The Department of Justice’s Office of the Inspector General recently released a report focusing on how the department’s various agencies respond to sexual-harassment and misconduct allegations. The Drug Enforcement Administration seems to have had several problems in these areas, according to the Huffington Post. Seven agents serving in Colombia were allegedly hosting “sex parties” with prostitutes paid with drug-cartel money. The DOJ was “particularly troubled” by these parties, which involved agents with top-secret clearances and took place “over a period of several years.”
The parties were held in government spaces that housed laptops, BlackBerries, and other devices with information that could “potentially expos[e] them to extortion, blackmail, or coercion.” The DEA inspector told higher-ups that it was “common for prostitutes to be present at business meetings involving cartel members and foreign officers.”
The report goes on to note that some of the agents were in the middle of investigating the police officers accusing them of misconduct.
House Oversight Committee chair Jason Chaffetz told Politico, “You can’t ignore this. This is terribly embarrassing and fundamentally not right.”
More broadly, the report found that the second most common offense agents at DOJ agencies were accused of was sexting, although the report was unable “to determine the actual number.” The most common alleged offense at DOJ agencies was “inappropriate relationship.” The report concludes that “[o]verall, we found there were relatively few reported allegations of sexual harassment and sexual misconduct in the Department’s law enforcement components.”

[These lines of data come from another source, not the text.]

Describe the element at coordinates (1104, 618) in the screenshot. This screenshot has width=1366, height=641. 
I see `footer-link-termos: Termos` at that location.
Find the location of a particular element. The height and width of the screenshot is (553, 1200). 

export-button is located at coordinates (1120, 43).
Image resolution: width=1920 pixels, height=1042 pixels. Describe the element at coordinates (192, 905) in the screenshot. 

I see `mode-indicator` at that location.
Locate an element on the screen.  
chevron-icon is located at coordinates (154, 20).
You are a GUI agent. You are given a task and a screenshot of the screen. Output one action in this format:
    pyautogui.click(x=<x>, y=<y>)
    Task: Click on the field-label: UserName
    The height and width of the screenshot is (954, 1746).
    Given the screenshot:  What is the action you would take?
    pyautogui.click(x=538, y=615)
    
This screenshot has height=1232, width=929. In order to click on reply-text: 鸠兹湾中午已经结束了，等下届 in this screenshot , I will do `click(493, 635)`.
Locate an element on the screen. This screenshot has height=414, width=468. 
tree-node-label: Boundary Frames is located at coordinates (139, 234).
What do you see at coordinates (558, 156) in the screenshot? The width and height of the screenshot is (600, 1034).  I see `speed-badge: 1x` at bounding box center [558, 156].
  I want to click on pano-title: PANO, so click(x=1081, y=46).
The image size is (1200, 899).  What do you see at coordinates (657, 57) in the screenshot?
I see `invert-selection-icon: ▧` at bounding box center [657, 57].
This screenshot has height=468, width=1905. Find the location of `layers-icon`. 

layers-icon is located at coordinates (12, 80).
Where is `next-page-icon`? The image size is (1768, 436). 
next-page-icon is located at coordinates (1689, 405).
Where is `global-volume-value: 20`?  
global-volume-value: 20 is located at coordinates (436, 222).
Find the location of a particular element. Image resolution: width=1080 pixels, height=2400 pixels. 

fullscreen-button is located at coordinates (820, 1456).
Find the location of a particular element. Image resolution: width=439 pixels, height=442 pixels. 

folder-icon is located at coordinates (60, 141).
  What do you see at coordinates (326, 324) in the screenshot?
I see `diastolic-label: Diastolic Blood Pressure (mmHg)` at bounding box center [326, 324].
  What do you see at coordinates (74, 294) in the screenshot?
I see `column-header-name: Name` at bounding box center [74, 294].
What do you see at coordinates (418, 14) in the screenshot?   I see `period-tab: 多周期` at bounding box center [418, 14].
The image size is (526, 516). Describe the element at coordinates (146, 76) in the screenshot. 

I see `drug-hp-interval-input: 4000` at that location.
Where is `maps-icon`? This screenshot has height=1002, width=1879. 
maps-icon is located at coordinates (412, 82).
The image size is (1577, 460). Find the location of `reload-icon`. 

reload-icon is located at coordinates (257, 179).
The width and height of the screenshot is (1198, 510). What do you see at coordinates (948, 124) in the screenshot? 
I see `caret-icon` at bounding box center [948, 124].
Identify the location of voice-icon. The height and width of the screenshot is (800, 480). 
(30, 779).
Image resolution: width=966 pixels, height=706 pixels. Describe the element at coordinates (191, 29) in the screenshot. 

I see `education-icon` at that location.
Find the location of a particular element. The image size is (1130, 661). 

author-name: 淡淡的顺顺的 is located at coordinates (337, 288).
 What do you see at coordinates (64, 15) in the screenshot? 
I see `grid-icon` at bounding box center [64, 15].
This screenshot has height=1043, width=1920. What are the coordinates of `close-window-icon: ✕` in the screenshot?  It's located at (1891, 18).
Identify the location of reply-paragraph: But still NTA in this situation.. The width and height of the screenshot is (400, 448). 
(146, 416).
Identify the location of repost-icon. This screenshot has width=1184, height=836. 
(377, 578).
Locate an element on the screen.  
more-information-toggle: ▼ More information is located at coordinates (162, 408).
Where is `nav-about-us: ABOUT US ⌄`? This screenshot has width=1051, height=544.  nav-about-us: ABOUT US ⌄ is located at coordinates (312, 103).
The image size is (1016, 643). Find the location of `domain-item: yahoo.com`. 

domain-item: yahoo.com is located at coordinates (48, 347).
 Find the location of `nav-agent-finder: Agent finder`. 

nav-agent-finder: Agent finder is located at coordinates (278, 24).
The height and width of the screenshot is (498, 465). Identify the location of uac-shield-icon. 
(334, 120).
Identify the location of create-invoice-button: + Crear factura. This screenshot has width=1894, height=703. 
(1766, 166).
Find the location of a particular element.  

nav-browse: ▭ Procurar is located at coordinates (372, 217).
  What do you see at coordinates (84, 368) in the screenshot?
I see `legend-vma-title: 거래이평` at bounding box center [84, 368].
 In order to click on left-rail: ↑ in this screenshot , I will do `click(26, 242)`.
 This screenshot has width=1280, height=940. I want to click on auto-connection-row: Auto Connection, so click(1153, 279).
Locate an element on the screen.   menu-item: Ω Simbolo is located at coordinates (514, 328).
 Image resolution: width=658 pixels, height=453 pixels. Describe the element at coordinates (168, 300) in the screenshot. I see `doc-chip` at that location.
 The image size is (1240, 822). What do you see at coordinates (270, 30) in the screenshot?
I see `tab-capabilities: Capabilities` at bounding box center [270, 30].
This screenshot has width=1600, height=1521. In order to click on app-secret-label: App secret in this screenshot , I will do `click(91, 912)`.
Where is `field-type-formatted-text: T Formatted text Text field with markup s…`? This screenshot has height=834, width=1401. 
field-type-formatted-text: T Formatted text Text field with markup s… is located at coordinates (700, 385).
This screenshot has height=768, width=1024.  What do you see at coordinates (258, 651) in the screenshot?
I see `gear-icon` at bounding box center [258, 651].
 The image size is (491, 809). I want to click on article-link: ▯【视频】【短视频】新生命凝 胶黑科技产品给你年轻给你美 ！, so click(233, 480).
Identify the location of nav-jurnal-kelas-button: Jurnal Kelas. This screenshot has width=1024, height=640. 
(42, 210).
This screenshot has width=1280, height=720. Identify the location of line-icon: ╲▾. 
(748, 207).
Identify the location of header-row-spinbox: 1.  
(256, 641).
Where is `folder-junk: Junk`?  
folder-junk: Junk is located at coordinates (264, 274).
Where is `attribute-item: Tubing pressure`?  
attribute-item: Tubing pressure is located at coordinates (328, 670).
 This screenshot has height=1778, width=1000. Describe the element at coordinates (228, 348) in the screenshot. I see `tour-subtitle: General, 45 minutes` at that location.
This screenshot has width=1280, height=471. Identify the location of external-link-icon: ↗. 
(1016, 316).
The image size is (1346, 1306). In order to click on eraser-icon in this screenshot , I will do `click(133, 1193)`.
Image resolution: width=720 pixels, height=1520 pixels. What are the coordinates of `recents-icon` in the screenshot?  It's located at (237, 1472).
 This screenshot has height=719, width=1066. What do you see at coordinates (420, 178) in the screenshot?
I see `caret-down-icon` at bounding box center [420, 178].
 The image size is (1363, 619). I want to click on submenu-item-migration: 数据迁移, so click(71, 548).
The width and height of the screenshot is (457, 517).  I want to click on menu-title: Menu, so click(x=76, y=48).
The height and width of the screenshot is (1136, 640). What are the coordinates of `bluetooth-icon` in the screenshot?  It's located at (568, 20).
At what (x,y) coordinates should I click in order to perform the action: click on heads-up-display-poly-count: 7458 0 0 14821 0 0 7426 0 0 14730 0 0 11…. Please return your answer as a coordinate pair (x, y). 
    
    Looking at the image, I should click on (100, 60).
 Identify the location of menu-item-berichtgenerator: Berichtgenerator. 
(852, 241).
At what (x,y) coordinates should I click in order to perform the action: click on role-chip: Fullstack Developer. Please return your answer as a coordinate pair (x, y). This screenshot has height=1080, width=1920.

There were several other cases mentioned in the report. An FBI supervisor was accused of “repeated unprofessional behavior, including cornering his subordinates in their cubicles and displaying the size of his genitals by tightening his pants, making graphic and inappropriate sexual comments and gestures, and otherwise creating a hostile work environment.” Another DEA officer was accused of requesting an assistant to “watch pornographic movies; and routinely threw items, yelled at employees, and used other vulgarities in the office and at official functions, among other allegations.”